As we will explain in this article, the potential upside could be even greater using a higher oil price assumption given the levered capital structure of NSE.
Deal
On Feb 10, a day after the first round of the Ecuador Presidential Election was held, we wrote an update piece noting that the stock price reaction following the run-off in the election was unwarranted. As we explained in the article:
The close race is leading some investors to believe that a deal won't be announced and it will be dragged post the April (final round) election.
But I think this logic is flawed. Because of the tight race, Noboa will want to increase his chance of winning by announcing initiatives in advance. His campaign has been hallmarked by a fight against organized crime, and there have been very few initiatives to bolster the economy or employment. A $1.5 billion payment from Sinopec and New Stratus would be held as a political win and garner more support.
Fast forwarding to today, NSE announced the deal with the following terms:
20-year term, through which it will receive a percent of production calculated on a sliding-scale basis by reference to the prevailing Oriente Blend oil price. At $65 per barrel WTI, the consortium is set to receive 82% of the Sacha field’s production. The remainder will flow to the Ecuadorian government.
Sinopec (60%) and NSE (40%) will make a $1.5 billion signing bonus to Ecuador.
Sinopec and NSE have agreed to invest $1.7 billion into the Sacha oilfield development. The capex is expected to be funded through cash flow from operations.
The capex is expected to boost the recovery rate of the Sacha field from 23% to ~30%.
The capex investment is expected to boost Sacha's production from ~74k boe/d today to ~105k boe/d by 2029.
In order to obtain the $600 million in financing (C$864 million), NSE has signed a $480 million deal with an off-taker at a cost of SOFR + 9.5%. We have heard that the off-taker is Shell, one of the largest oil trading firms.
As for the remainder of the proceeds ($120 million or C$172.8 million), NSE has announced a private placement totaling C$114 million at an issuance price of C$0.50. This increases the shares outstanding by 228 million bringing its total shares outstanding to 361 million.
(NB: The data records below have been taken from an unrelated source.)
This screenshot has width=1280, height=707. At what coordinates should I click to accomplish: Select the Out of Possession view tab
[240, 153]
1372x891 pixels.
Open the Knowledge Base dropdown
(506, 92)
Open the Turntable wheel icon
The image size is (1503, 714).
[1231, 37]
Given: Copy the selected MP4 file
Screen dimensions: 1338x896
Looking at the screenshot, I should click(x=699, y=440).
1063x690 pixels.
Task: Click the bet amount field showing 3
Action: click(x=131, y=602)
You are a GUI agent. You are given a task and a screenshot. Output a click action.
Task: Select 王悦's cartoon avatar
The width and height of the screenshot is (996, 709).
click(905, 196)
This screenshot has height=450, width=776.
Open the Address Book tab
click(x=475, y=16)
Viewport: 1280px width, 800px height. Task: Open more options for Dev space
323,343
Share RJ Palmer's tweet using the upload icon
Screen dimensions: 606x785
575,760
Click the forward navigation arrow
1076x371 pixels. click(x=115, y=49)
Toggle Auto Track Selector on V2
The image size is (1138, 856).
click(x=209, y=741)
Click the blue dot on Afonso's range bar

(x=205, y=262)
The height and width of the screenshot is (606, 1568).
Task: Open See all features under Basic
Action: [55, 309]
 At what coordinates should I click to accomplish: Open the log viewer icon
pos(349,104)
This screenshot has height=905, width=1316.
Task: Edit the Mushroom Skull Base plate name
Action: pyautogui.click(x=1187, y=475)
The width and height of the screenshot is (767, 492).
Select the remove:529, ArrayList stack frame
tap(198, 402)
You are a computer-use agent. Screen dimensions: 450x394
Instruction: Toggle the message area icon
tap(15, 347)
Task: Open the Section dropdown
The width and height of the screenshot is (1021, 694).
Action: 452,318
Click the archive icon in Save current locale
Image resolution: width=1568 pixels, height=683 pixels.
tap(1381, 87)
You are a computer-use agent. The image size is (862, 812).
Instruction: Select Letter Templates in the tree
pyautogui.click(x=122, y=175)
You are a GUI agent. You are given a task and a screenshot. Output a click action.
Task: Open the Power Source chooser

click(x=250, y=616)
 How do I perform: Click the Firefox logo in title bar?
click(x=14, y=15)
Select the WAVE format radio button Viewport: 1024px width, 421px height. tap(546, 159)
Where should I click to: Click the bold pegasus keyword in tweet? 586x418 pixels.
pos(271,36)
As for the remainder of the financing ($40.83 million or C$58.8 million), we expect it to be financed by debt.
Here is what the new capital structure looks like:
Detailed Breakdown of the Financials
The Sacha field is producing approximately 73,700 boe/d. Assuming a WTI price of $65.00, the consortium would be entitled to 82% of the Sacha field’s production or 60,434 boe/d. NSE owns a 40% interest in the consortium, so its share of the consortium’s production would be 24,174 boe/d.
The table below shows our pro forma financial estimates for NSE after the deal. It assumes a WTI price of $65 and that 2024 net production is 24,174 boe/d. Over subsequent years, production increases according to the consortium’s estimates of Sacha’s gross production growth. We adjust cash flow to account for NSE’s hedging policy, which uses hedges to protect the capex requirements over the next year. We assume NSE hedges next year’s production at $65 per barrel WTI.
The upside we estimate in NSE shares is very meaningful.
As you will notice, a small increase in the trading multiple from 1.5x to 1.75x has a meaningful impact on the share price performance (+66% or C$0.83).
The levered nature of the equity becomes that much more apparent using a higher WTI pricing assumption.
Note: The production agreement stipulates that if oil prices are higher, the government share increases. In the case of $75/bbl WTI, the proportion of Ecuador's government share is 19%.
At $85 WTI, the upside is almost too obvious.
Note: The production agreement stipulates that if oil prices are higher, the government share increases. In the case of $85/bbl WTI, the proportion of Ecuador's government share is 20% (capped).
The resulting financial sensitivity exercise demonstrates just how levered the NSE equity stub really is. And since the off-taker financing terms mandate a yearly amortized payment, all the early-year free cash flows will go toward debt repayment with equity holders getting all of the free cash flow after 2028.
Catalysts
There are several catalysts on the horizon—both positive and negative—that will impact NSE shares. The following catalysts are set to occur over the coming months:
Until NSE closes its equity offering, the number of shares outstanding will remain unknown. Investors will be concerned about the ultimate amount of stock issued and at what price. We believe the equity offering will be a positive catalyst for the shares if the company raises around our expected C$114 million at C$0.50. The offering will increase the share count by 228 million.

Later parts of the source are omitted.